Las ballenas ya navegan entre el Atlántico y el Pacífico

Las ballenas se han adelantado a los seres humanos y ya están atravesando el paso del Noroeste, la ruta que conecta los océanos Atlántico y Pacífico.El monitoreo por satélite de cetáceos a los que se colocó transmisores ha permitido confirmar que el derretimiento del Ártico ha abierto esta vía a los mamíferos marinos. La Tercera.cl 23 de septiembre de 2011.


El paso del Noroeste o Northwest Pasagge es la ruta marítima que bordea el norte de Norteamérica, atravesando el Océano Ártico y conectando el Atlántico y el Pacífico. A pesar del derretimiento continuo del Ártico, la ruta es considerada aún demasiado peligrosa para las embarcaciones. Pero los nuevos datos indican que las ballenas boreales o ballenas de Groenlandia (Balaena mysticetus), expertas en negociar aguas heladas, ya están utilizando esa vía.

DESHIELO
El pasaje ha sido más fácil en los últimos cuatro veranos que en décadas anteriores, debido al nivel récord de derretimiento del hielo en el Ártico.

"Tengo certeza de que el bajo nivel del hielo en el verano es lo que impulsó la migración en esta área", dijo a la BBC el autor principal del estudio, el Dr. Mads Peter Heide-Jorgensen, del Instituto de Recursos Naturales de Groenlandia.

"Restos de cráneos también indican que este intercambio tuvo lugar en el pasado, en otros períodos climáticos, en los que seguramente hubo años más calientes en el paso del Noroeste, lo que permitió el movimiento de ballenas entre las fisuras del hielo"

Entre 2001 y 2010 los científicos colocaron transmisores de señales en 180 ballenas en el oeste de Groenlandia, Alaska y la costa occidental de Canadá.

La primera evidencia de que las ballenas boreales estaban avanzando en el paso del Noroeste se obtuvo en 2002, cuando un ejemplar juvenil de Groenlandia, de 12 metros de largo, recorrió hasta un tercio de la ruta.

Cuatro años despues, un adulto macho de 14 metros al que se había colocado un transmisor en Point Barrow, Alaska, fue detectado 800 kms al este del punto alcanzado por la ballena de Groenlandia.

En agosto del año pasado, dos adultos machos del oeste de Groenlandia y de Alaska de 15 y 17 metros del largo ingresaron al Ártico canadiense en el verano.

Avanzando desde direcciones opuestas, ambas ballenas se cruzaron en el canal Parry, que atraviesa el archipiélago de las Islas Queen Elizabeth en el Ártico canadiense.

BALLENA BOREAL
De todas las especies de cetáceos, las ballenas boreales son las mejor adaptadas a la vida en las duras condiciones del Ártico.
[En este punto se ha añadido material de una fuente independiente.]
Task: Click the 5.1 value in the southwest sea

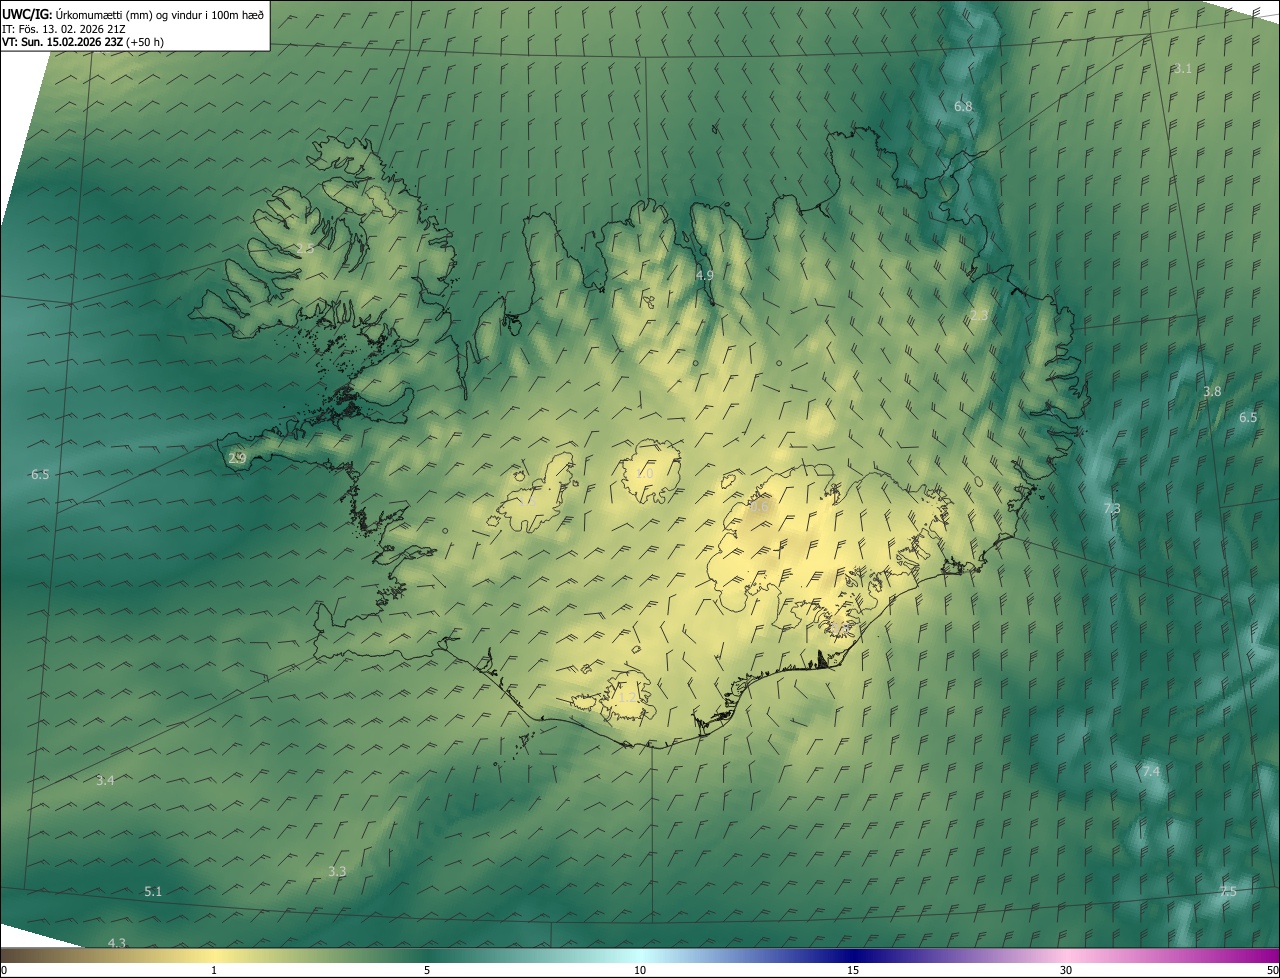Action: 153,891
"Pueden moverse durante meses sin comer porque su capa de grasa tiene casi medio metro de ancho. Así que pueden desplazarse por el paso del Noroeste sin necesidad de alimentarse", dijo a la BBC Heide-Jorgensen.

La ballenas boreales no tiene rutas de migración fijas como otras especies y no se sabe cómo se adaptarán en el futuro si el deshielo veraniego del Ártico sigue aumentando.

"Estoy seguro que aprovecharán las nuevas rutas si el hielo desaparece", señaló el investigador del Instituto de Recursos Naturales de Groenlandia.

Un gran interrogante es qué sucederá con sus fuentes de sustento, ya que el derretimiento del Ártico podría afectar las cadenas alimenticias que incluyen los copépodos, pequeños crustáceos, que son el ingrediente principal de su dieta.

IMPLICACIONES ECOLOGICAS
Hasta ahora se pensaba que el hielo en el paso del Noroeste era una barrera física insalvable que separaba a las ballenas boreales del Pacífico y el Atlántico.

Asumiento que una cobertura de hielo menor del 50% permite la navegación de las ballenas boreales por el paso del Noroeste, se cree que el canal Parry estuvo abierto a los cetáceos en 1998, 1999, 2007, 2008 y 2010.

"Teniendo en cuenta los datos más recientes sobre el derretimiento del hielo, el cambio climático podría eliminar las divisiones geográficas entre poblaciones de ballenas boreales y abrir nuevas zonas que no han estado habitadas por esos cetáceso durante miles de años", señala el estudio.

Los científicos agregan que "el movimiento de las ballenas boreales es tal vez una señal temprana de que otros organismos marinos han comenzado intercambios entre el Pacífico y el Atlántico a través del Ártico".

Algunos de esos intercambios pueden ser más difíciles de detector que el desplazamiento de las ballenas, pero "las implicaciones ecológicas podrían ser más significativas si el derretimiento del Ártico permite un corredor entre ambos océanos".